## Fragmento seleccionado
::::

Y claro, si de un lado está la familia argentina de Instagram; del otro está también el repudio corporativo a quien ose quebrar esa paz posada, para que la fantasía de la fidelidad y la monogamia se sostengan.
Volvió la dicotomía y es en clave femenina. ¿Team Wanda o Team China?, ¿Team Cami Homs o Tini Stoessel? De un lado, la madre, la hermana, la oficial, la compañera, la “jermu”, la puérpera. Del otro, la zorra, la rompehogares, la robamaridos, la otra, la culpable, la tercera en discordia. Los tipos no entran en el debate: están cumpliendo su tarea de varones, jugando a la pelota.

Lo hacía Maradona hace cuarenta años y lo hace Rodrigo De Paul ahora. Se supone que en el medio pasaron muchas cosas, pero es raro: la mirada social no parece haber evolucionado demasiado. No importa ni su derecho a enamorarse de otra persona, ni el acuerdo que haya tenido con la madre de sus hijos, ni el hecho de que todos los que intervienen en el escándalo de la semana son adultos responsables; de pronto De Paul y su familia deben erigirse en el sostén nacional de los valores morales.

::::

## Extracto del listado
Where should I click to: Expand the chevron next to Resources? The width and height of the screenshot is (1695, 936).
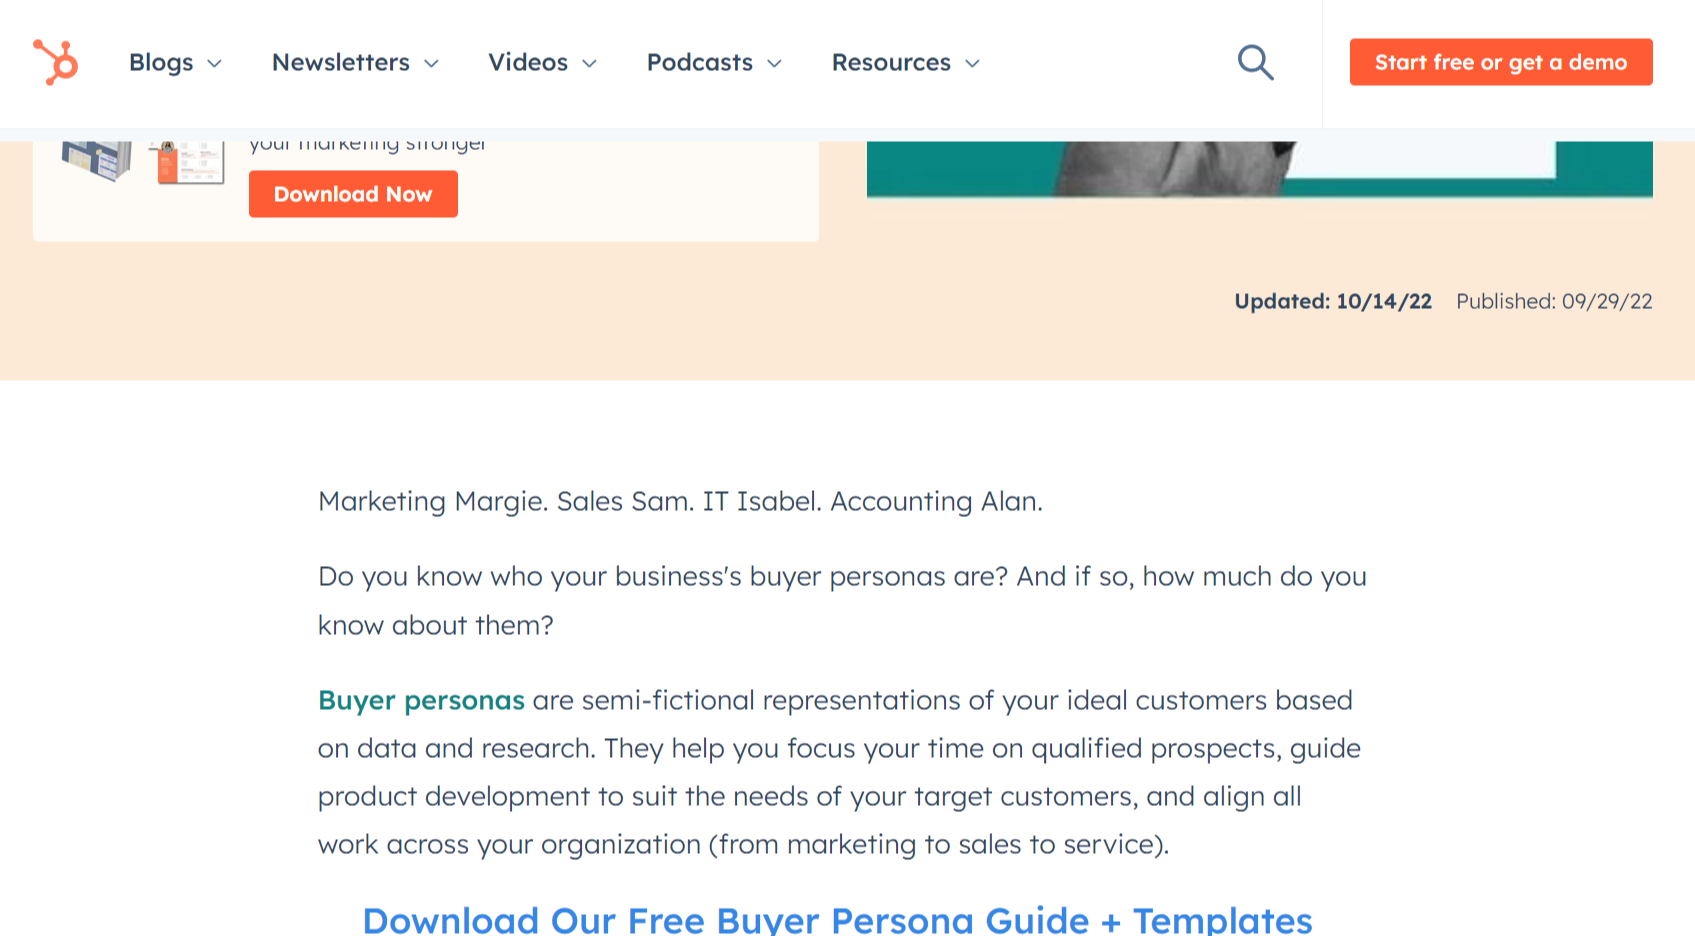[x=972, y=64]
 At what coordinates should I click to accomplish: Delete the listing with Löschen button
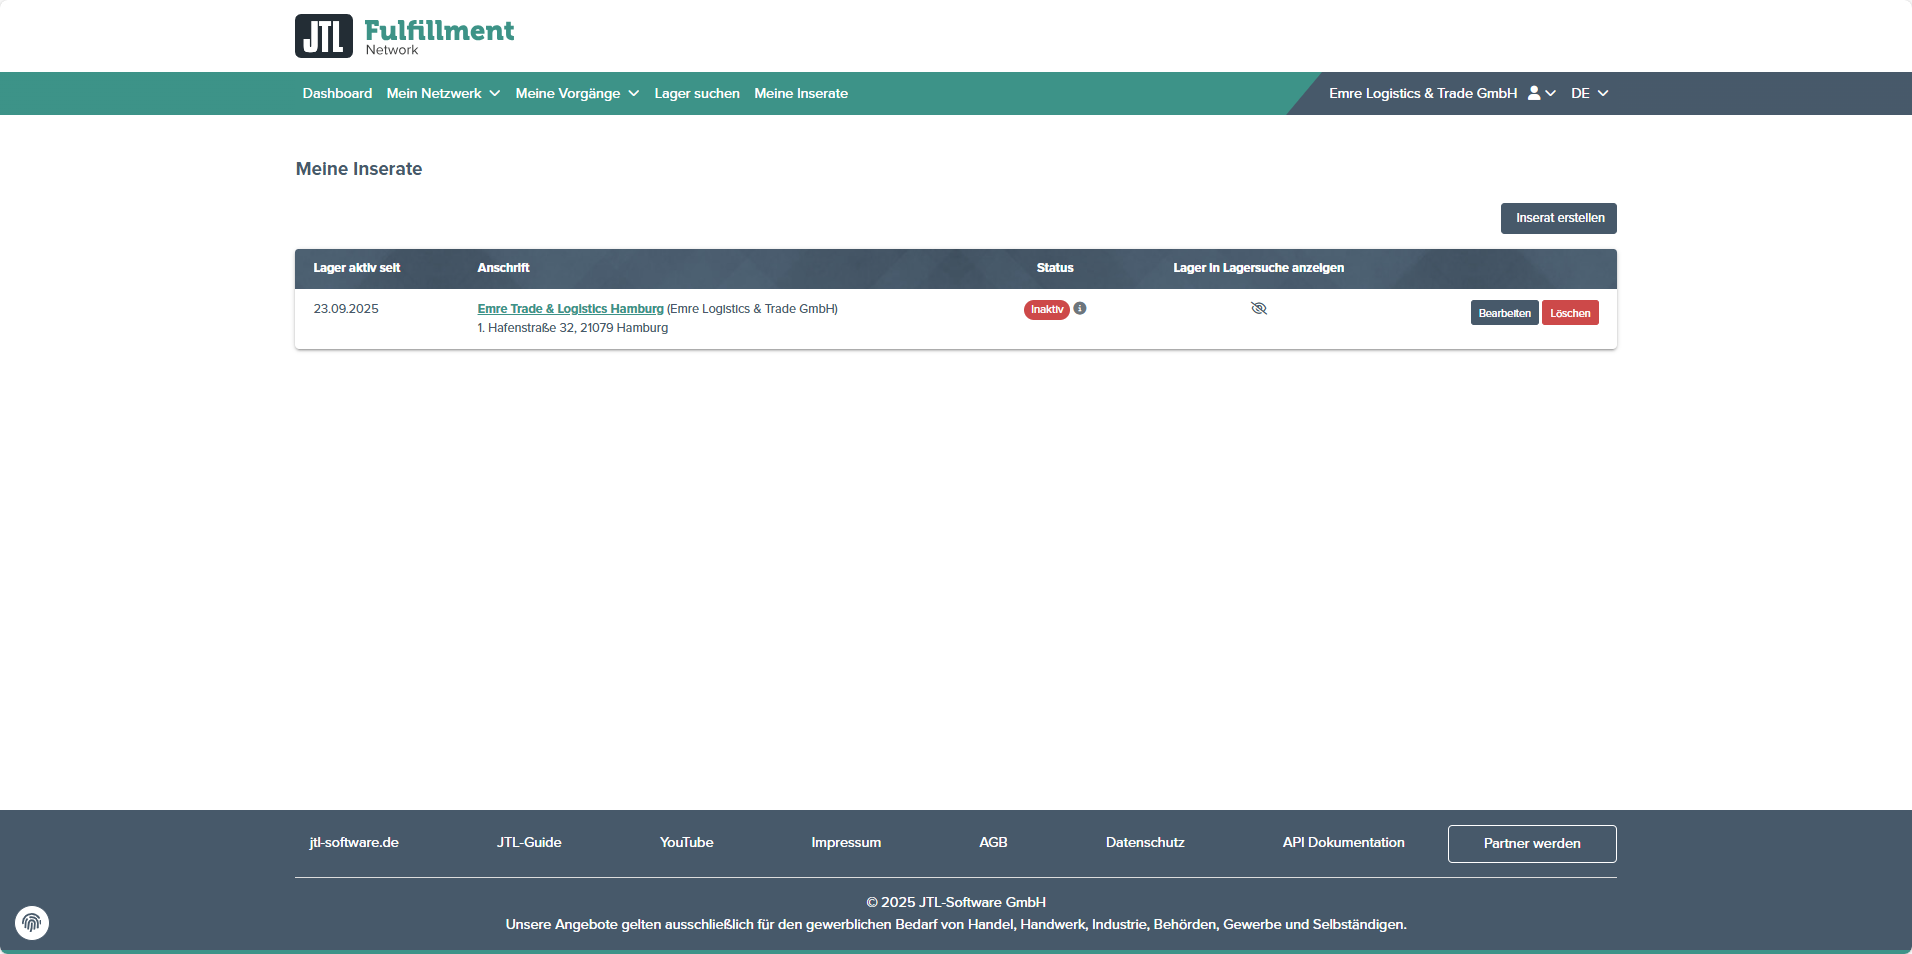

::::

## Ejercicios propuestos
**1)** Enumere todos los calificativos con que el fragmento seleccionado designa a la mujer situada "del otro" lado de la dicotomía.
**2)** Según el fragmento seleccionado, ¿quiénes deben de pronto erigirse en el sostén nacional de los valores morales?
**3)** Indique si cada afirmación concuerda con el fragmento seleccionado: (a) La mirada social ha evolucionado mucho en los últimos cuarenta años. (b) Los hombres no participan en el debate. (c) Quienes intervienen en el escándalo son adultos.

## Soluciones
**1)** la zorra, la rompehogares, la robamaridos, la otra, la culpable, la tercera en discordia

**2)** De Paul y su familia.

**3)**
(a) No: "la mirada social no parece haber evolucionado demasiado".
(b) Sí: "Los tipos no entran en el debate".
(c) Sí: "todos los que intervienen en el escándalo de la semana son adultos responsables".